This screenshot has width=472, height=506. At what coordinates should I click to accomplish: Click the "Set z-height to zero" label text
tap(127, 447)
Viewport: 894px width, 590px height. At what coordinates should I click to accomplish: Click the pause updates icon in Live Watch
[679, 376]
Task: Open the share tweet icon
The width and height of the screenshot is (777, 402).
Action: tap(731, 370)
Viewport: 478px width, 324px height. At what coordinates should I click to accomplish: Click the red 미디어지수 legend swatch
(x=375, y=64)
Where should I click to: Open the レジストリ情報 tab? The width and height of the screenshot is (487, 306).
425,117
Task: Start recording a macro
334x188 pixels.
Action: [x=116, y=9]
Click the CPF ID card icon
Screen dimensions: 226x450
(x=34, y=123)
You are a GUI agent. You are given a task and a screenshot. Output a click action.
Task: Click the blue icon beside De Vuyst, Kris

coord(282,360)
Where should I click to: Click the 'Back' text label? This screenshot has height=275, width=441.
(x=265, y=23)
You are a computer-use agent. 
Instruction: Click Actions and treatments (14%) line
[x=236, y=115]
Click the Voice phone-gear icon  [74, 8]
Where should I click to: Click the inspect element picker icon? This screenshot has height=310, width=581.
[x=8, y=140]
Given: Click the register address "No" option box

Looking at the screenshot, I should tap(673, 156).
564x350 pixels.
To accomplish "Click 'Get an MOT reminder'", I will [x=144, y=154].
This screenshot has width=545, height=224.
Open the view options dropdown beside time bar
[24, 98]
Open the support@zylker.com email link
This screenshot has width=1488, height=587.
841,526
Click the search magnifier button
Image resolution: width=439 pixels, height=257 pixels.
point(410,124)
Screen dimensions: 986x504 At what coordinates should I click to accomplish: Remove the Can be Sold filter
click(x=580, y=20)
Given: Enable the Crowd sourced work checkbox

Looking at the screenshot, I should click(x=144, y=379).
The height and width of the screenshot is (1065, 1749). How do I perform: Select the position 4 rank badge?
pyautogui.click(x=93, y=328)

* Aim of the exercise
Show every line from the entries that includes the word "agent".

* Final answer
You are a GUI agent. You are given a task and a screenshot. Output a click action.
You are a computer-use agent. 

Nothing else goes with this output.